Sections Editorials COLLEGE Island opinion reviews


Nov. 3,1998


Students rally support

By Miriam Hill

Visual Communications students got their message of care and concern for an injured class member across without using ink or drawing pencils. Cecilia Oberholzer, 22, was struck in a hit-and-run accident in the early hours of Oct. 17. Suffering serious injuries, Oberholzer was hospitalized in Charlottetown before moving to a hospital in Gander, Nfld., where her parents live.

Police are still seeking the driver of the car that hit her.

Oberholzer was watching movies with friends from class at Ian Gallant's apartment on Weymouth Street, before leaving at about 1:30 a.m. to walk home.

She was at the corner of Kent and Weymouth Streets when she noticed a car speeding towards her. It didn't stop.

"Nothing really was going on before that," Gallant says earnestly.

"I think some people think she was drinking, which she wasn't. We were just sitting around doing nothing. I got a phone call early the next morning that it had happened and I went into the hospital that night to see her."

Gallant wasn't the only one to pay Oberholzer a visit. Dawn Murphy, another classmate, says people went in every day for the 10 days after the accident, before Oberholzer returned to Newfoundland. Having no family nearby, Oberholzer would have been alone in the hospital if not for her friends' frequent visits.

The students didn't see this as an inconvenience, it just came naturally.

"It wasn't always the same people," the red-headed Murphy says.

"There would always be a carload going during the day. Four of us went one day at lunch time and stayed with her for a little over an hour and then people went in after supper, too. A couple of people were in every day."

Murphy admits she almost fainted on that visit, because she'd never seen anyone in a hospital before, but she would have gone again.

Gallant wasn't surprised by his class's reaction. "I tried to go every day if I could. There was always someone going. It seems different here than high school. We're a pretty close class. Everyone hangs out quite a bit. I think it's because we're here all the time, everyone's always together. We work late at night and on weekends," he says, pausing between thoughts.

Stephen Callbeck, who sat beside Oberholzer in the class tries to rationalize the incident. "I don't know if at the time (the driver) was aware anything happened or how bad it was. Maybe they thought she just struck the car and rolled away," Callbeck says, sitting cross-legged on a bench in the classroom.

Not only did the students give their time, they opened their wallets, too. "We pooled up some money," Callbeck says. "We wanted to do something for her and decided since she was going to be in the hospital for a while, we'd get her a TV."

Murphy says people didn't buy Oberholzer presents per se, but did their best to keep her company. The class mascot was brought to her hospital room.
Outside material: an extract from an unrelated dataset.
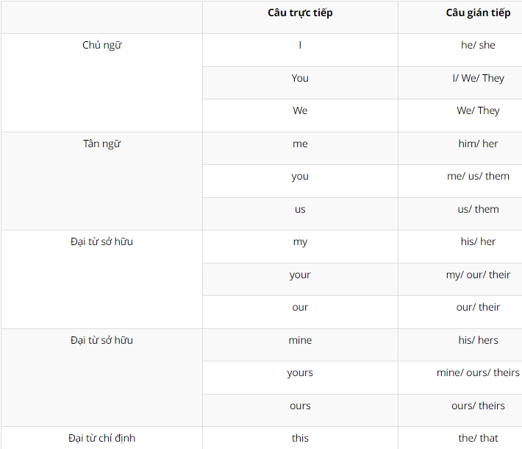Image resolution: width=522 pixels, height=449 pixels.
Task: Click the 'Đại từ chỉ định' row label
Action: [x=101, y=438]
"We have a class monkey," Murphy says, keeping a fairly straight face. "The monkey wears a T-shirt that a guy in the class designed."

Murphy says Oberholzer had high spirits despite the seriousness of her injuries.
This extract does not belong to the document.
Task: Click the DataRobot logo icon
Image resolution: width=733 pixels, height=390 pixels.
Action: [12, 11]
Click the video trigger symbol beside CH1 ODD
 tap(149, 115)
"She was the happiest I've seen her in a long time. I think she really liked the attention that she got."

Oberholzer is still in a hospital bed in Gander. "They keep finding more things wrong with her," Murphy says, shaking her head. "Like, they didn't know anything was wrong with her pelvis, it was really sore. She just thought it was bruised really badly and it turns out she has two fractures." Oberholzer also is dealing with a a broken fibula, torn knee ligaments and a fractured lower backbone.
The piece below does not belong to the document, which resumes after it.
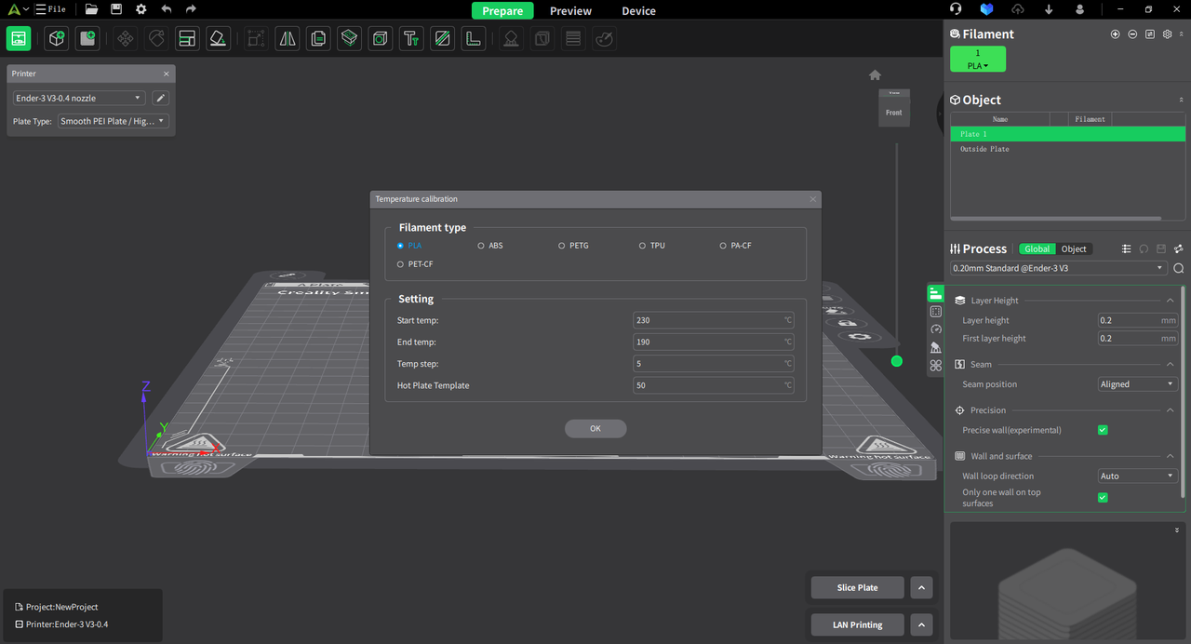Open the Text tool
Viewport: 1191px width, 644px height.
point(410,38)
It is expected that she will return for classes after the Christmas break. Visual Communications instructor Sandy Carruthers is hopeful the accident will not impede her finishing the course on time.

"That's the hope and the attempt," he says. Many of her classmates will be going on on-the job-training in February, but it remains to be seen whether Oberholzer will be able to go too. Carruthers says it won't really affect her if she doesn't go out of the school for training, she can complete the work in class.

If the support she received from her classmates following her accident is any indication, there will be many people pulling for her when she returns.